_Exercise 1_
According to the biographical text on Stanley Hamilton Atkins, where did he study, and in what year did he graduate?
_Exercise 2_
Explain, using the biographical text on Stanley Hamilton Atkins, why he moved to the United States in 1955.

_Extracted text_

------------------------

Stanley Hamilton Atkins (March 8, 1912 – January 6, 1996) was an English prelate of the Episcopal Church, who served as the third Bishop Eau Claire, from 1970 till 1980.

Early life and education
Atkins was born in Newcastle upon Tyne, England, on March 8, 1912, the son of George Thomas Atkins and Ethel Williams. He studied at King's College London and graduated in 1938. He was awarded a Doctor of Divinity from Nashotah House in 1969.

Ordained Ministry
Atkins was ordained deacon on December 18, 1938, and priest on December 17, 1939, and served in the Diocese of Durham. He married Mildred Maureen March on May 5, 1942, and together had three children. In 1949, he left for Canada and served in the Diocese of Rupert's Land in the Anglican Church of Canada. In 1955, he moved to the United States to become rector of St Paul's Church in Hudson, Wisconsin and vicar of St Thomas' Church in New Richmond, Wisconsin. Atkins then became Archdeacon of Milwaukee, in the Episcopal Diocese of Milwaukee, serving from 1962 till 1969.

------------------------

[Stored items]
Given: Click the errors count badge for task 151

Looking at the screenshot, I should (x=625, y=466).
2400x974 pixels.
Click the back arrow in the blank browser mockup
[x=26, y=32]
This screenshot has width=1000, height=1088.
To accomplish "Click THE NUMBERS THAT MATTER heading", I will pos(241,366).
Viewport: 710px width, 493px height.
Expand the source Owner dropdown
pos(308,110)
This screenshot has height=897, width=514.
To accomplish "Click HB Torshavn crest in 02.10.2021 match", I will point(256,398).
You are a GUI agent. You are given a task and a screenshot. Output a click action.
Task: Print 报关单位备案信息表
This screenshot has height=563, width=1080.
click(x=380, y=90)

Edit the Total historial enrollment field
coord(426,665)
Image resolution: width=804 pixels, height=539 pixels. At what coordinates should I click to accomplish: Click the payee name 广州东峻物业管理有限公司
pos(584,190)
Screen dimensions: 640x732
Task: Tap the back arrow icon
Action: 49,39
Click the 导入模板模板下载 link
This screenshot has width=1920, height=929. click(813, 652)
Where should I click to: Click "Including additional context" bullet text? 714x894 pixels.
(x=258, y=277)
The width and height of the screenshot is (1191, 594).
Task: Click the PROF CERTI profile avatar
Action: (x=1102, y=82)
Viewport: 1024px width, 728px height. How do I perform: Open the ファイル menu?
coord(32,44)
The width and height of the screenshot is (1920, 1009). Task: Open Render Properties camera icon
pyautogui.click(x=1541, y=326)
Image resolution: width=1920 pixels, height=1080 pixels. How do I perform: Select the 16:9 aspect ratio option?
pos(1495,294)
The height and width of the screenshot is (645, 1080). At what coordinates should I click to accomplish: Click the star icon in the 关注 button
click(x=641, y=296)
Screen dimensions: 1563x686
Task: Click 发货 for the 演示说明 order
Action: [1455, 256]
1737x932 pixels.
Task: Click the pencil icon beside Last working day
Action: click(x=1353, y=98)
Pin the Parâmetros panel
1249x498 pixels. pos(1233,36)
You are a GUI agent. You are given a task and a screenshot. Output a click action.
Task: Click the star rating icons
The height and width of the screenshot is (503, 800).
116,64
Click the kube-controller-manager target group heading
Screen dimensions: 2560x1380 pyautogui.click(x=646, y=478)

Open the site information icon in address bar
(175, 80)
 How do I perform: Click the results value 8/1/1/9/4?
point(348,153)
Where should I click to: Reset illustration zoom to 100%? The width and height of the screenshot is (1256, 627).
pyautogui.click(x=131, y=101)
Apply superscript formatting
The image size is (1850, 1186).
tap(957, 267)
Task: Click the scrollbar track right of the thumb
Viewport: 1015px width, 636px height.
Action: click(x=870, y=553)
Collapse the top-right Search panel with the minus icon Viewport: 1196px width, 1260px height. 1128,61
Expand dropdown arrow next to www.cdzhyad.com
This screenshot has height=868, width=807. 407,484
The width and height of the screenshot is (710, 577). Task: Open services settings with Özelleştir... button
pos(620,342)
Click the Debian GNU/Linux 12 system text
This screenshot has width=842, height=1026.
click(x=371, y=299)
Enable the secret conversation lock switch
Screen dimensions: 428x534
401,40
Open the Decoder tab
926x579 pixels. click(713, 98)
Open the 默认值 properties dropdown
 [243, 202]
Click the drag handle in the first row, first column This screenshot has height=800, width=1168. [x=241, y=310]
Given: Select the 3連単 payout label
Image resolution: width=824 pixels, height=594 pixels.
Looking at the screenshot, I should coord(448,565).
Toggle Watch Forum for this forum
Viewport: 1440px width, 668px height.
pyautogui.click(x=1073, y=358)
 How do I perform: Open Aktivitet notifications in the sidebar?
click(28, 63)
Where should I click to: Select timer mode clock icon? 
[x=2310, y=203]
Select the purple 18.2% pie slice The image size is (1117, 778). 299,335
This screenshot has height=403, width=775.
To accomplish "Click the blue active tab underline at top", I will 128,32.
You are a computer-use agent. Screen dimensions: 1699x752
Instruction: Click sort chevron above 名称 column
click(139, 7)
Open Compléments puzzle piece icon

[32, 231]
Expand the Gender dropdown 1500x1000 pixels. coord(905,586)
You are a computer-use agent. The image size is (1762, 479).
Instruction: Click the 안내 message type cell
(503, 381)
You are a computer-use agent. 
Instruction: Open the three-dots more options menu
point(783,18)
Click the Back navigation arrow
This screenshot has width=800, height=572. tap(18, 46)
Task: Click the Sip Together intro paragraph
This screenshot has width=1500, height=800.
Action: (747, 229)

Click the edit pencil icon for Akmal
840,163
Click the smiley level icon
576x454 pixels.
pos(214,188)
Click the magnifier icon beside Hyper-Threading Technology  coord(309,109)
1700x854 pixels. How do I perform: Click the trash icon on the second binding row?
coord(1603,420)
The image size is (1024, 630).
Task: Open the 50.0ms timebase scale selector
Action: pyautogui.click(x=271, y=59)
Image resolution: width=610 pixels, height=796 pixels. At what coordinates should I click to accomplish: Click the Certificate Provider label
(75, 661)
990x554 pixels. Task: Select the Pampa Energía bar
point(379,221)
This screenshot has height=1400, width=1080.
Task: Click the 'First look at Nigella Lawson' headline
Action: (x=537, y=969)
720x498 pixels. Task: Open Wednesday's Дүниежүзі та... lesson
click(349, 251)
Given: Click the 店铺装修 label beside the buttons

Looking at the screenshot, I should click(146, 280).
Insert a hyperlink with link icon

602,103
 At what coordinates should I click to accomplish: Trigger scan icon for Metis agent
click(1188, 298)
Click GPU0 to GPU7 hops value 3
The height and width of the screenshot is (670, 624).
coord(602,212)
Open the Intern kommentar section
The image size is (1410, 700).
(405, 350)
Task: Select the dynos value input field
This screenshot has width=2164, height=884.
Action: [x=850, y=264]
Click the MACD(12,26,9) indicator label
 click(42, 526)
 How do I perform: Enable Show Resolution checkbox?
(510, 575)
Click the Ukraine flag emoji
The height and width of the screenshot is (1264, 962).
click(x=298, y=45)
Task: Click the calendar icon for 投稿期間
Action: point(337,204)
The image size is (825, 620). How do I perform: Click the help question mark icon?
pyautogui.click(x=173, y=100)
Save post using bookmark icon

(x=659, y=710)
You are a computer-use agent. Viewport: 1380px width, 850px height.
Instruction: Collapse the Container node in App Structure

------------------------

_Full response 1_
He studied at King's College London and graduated in 1938.

_Full response 2_
He moved to the United States to become rector of St Paul's Church in Hudson, Wisconsin, and vicar of St Thomas' Church in New Richmond, Wisconsin.